Slovak diplomat, poet and translator

František Lipka (born 22 February 1946 in Bratislava, Czechoslovakia) is a Slovak diplomat, poet and translator, who contributed to the process of the creation of independent Montenegro.

==Life==

Lipka studied Slovak and the Serbo-Croatian language at the School of Philosophy of the Comenius University in Bratislava (1969). He worked as an external editor of the World Literature Revue magazine, cooperated with magazines "Smena na nedeľu" (Sunday Smena), "Mladá tvorba" (Young Creation), "Slovenské pohľady" (Slovak Views), Romboid; he alternated between posts as a lecturer of the Slovak language and literature at the University of Novi Sad School of Philosophy and at the Comenius University in Bratislava, lecturing on the history of Serbian and Croatian literature. He is also active as a sommelier and since 1994 Lipka has been serving as the President of the International Jury for the Bestowment of the International Vine and Wine Organization awards (Organisation Internationale de la Vigne et du Vin), headquartered in Paris.

==Poetry==

He began working with poetry during his university studies, with a debut of sensitive and reflexive lyric poetry "Štvanica" (Hunt). His poetry is characterized by a rational attitude, striving to penetrate national and humankind's universal history, bringing back motives from ancient history with the objective of understanding the presence of humankind in its contemporary social, cultural and ecological environment. His statements often carry a super-personal aspect, creates an impression of an intellectual and analytical cognition of reality.

--- DATASET ---
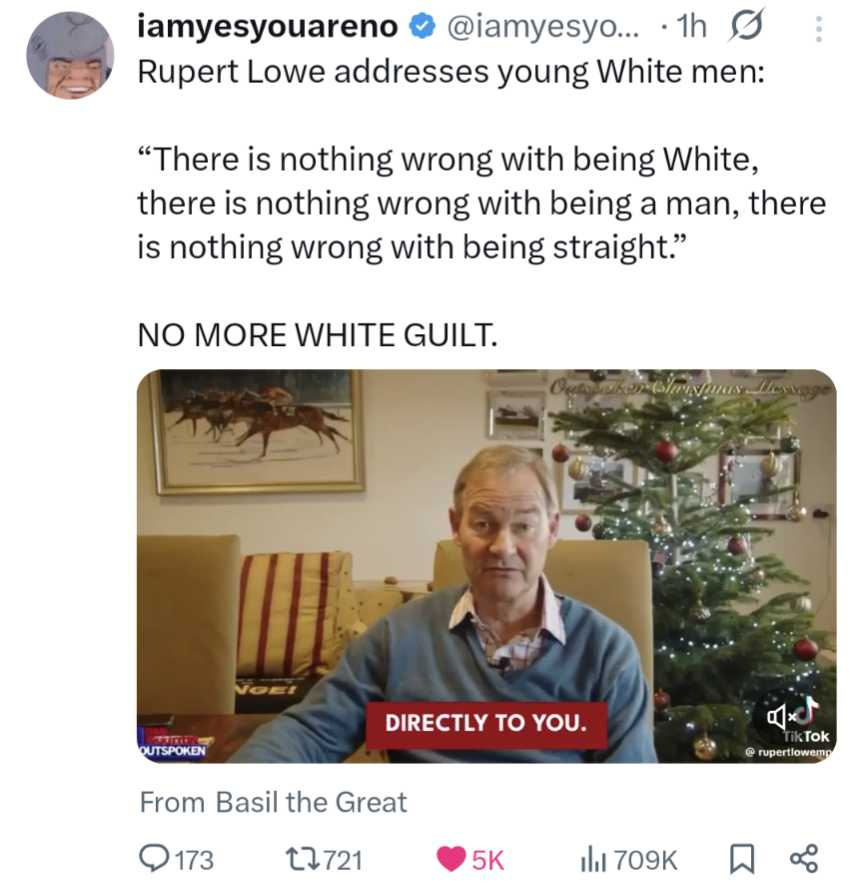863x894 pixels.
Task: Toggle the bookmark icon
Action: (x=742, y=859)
--
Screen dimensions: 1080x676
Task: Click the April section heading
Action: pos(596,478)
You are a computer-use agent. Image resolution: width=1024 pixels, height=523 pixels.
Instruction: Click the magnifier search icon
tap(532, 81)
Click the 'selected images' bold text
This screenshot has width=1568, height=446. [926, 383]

--- EXERCISES ---
A - From the text about František Lipka, write out the part between "He began working" and "cognition of reality.", inclusive.
B - According to the text about František Lipka, since what year has he served as President of the International Jury for the Bestowment of the International Vine and Wine Organization awards?

--- SOLVED TASKS ---
A -
He began working with poetry during his university studies, with a debut of sensitive and reflexive lyric poetry "Štvanica" (Hunt). His poetry is characterized by a rational attitude, striving to penetrate national and humankind's universal history, bringing back motives from ancient history with the objective of understanding the presence of humankind in its contemporary social, cultural and ecological environment. His statements often carry a super-personal aspect, creates an impression of an intellectual and analytical cognition of reality.

B - Since 1994.